Munchausen |
Por si nos pasara poco, la Universidad de Utrecht publicaba un estudio en el que indicaba que más de la mitad de los veterinarios de los Países Bajos sospechan que alguno de sus clientes provocan o exageran dolencias en sus animales. Se presentan una y otra vez en la clínica con un perro o un gato sospechosamente alicaído que mejora mientras se encuentra ingresado y cuya salud cae en picado en cuanto regresa a casa. El fenómeno nos suena, claro. Remite al síndrome de Munchausen por poderes, una forma de maltrato en la que un adulto provoca enfermedades en alguien dependiente, un hijo, por lo general, y se presenta luego como el perfecto cuidador. Así, abnegado, sensible, entregado, obtiene la atención y el reconocimiento que se le niega de otra manera.
El término nace del excéntrico barón de Münchhausen, el de los relatos desmesurados y fantásticos. En la clínica, esa fantasía adopta un sesgo oscuro: alguien con poder miente y convierte al otro en el escenario de una ficción dañina. El niño enferma porque alguien necesita que enferme.
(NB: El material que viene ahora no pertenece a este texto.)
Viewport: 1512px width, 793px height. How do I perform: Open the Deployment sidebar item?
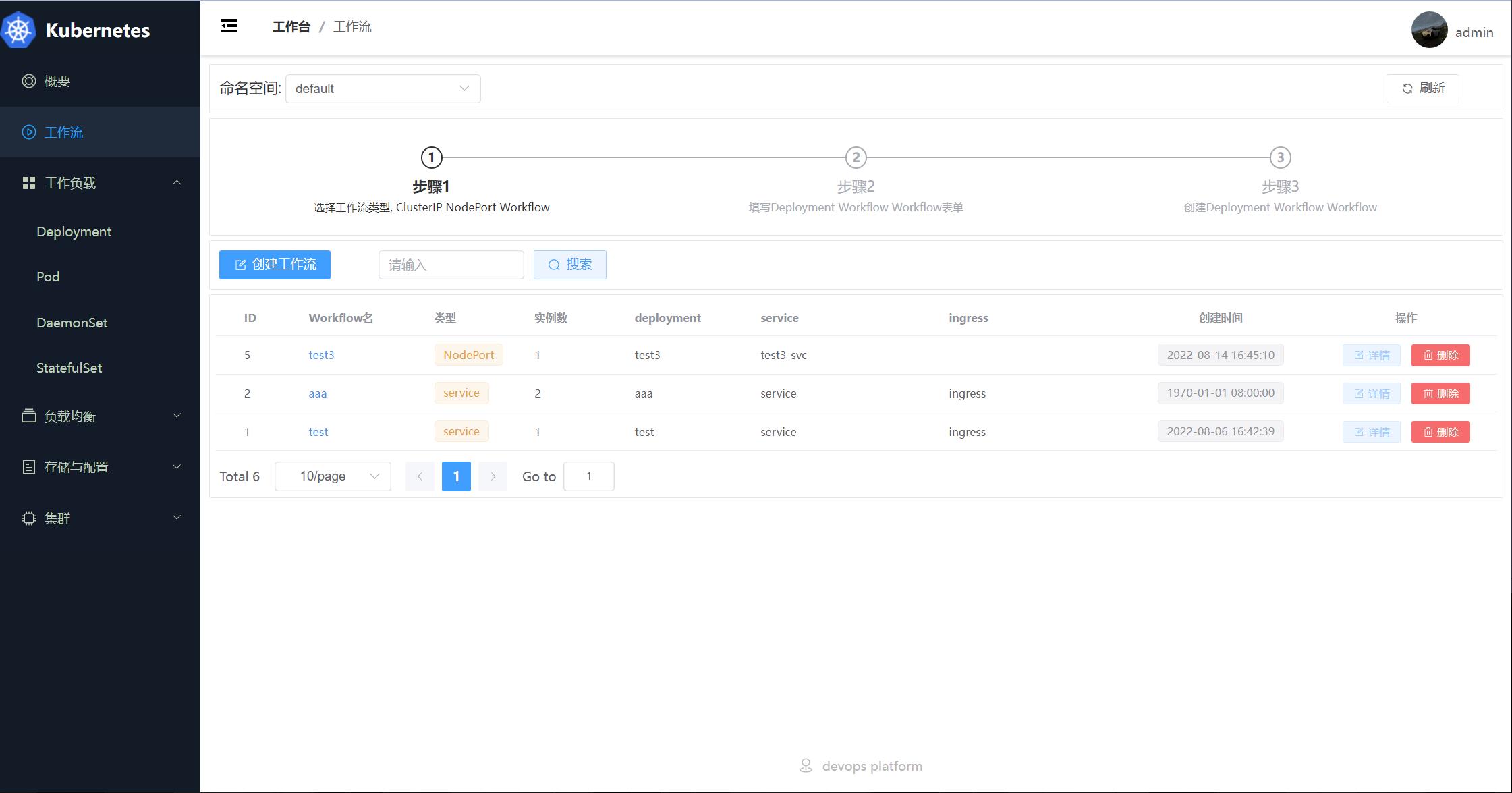click(x=74, y=231)
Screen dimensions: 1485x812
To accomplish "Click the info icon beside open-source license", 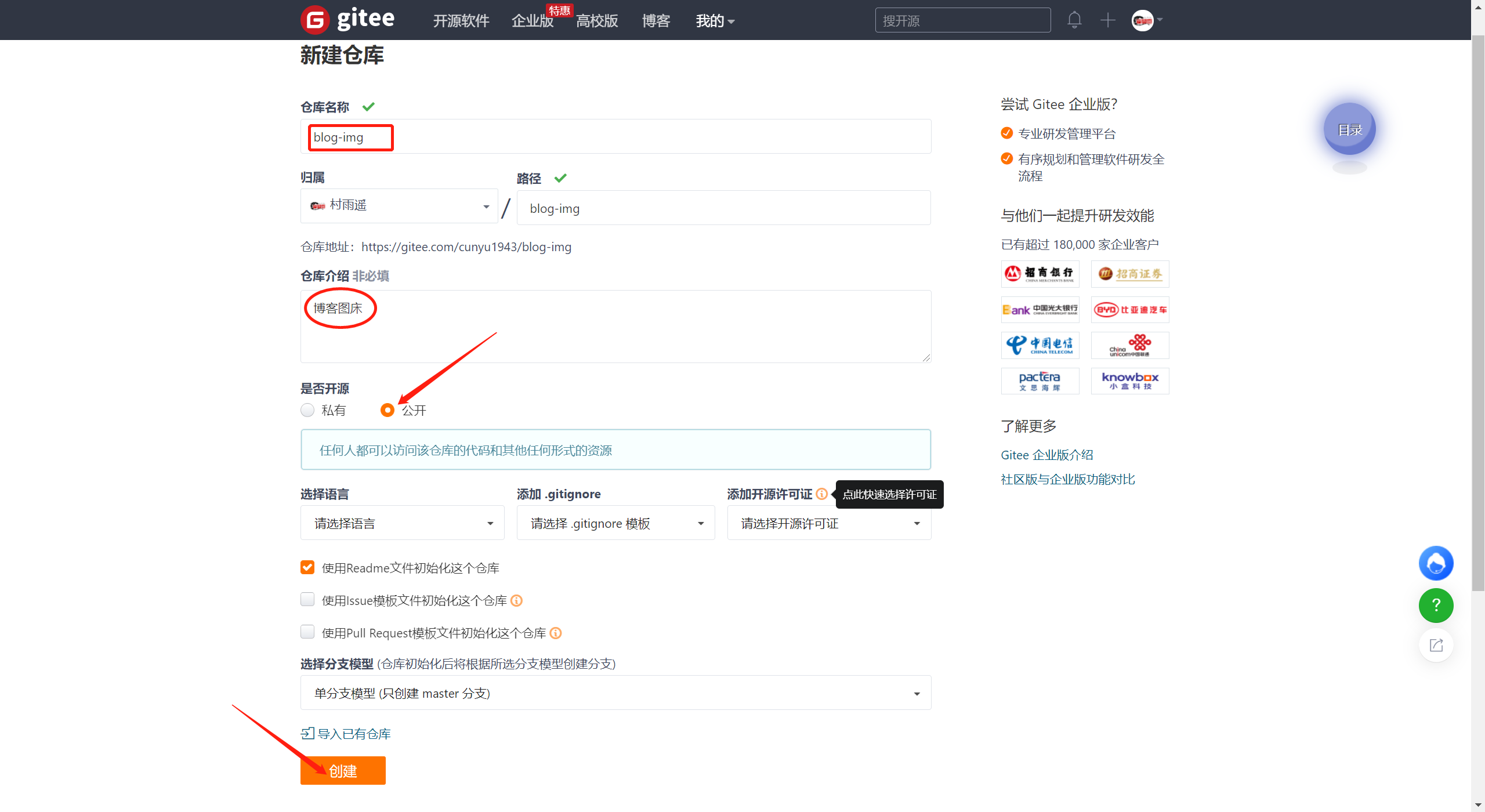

Alguien en política internacional ha descubierto esa práctica, y al parecer se ha producido un contagio entre las élites. No hablamos de errores tácticos ni de inevitables daños colaterales, sino de la presión económica que asfixia poblaciones, de conflictos sostenidos a baja intensidad, de propaganda que inocula el miedo y anestesia el juicio. Se administra el dolor a la población propia como una eficaz herramienta de gobierno, medida, dosificada y legitimada.
En la clínica, esa fantasía adopta un sesgo oscuro: alguien con poder miente y convierte al otro en el escenario de una ficción dañina
Y, como indica el síndrome, quienes generan el daño ofrecen luego la cura: negocian treguas, anuncian ayudas, ocupan el lugar del rescatador. Somos nosotros, pobres animales asustados, quienes cargamos con la factura emocional y material, con la incertidumbre constante, con una precariedad normalizada, y con la terrible sensación de amenaza que no se atenúa nunca. Nunca fuimos pacientes: somos rehenes.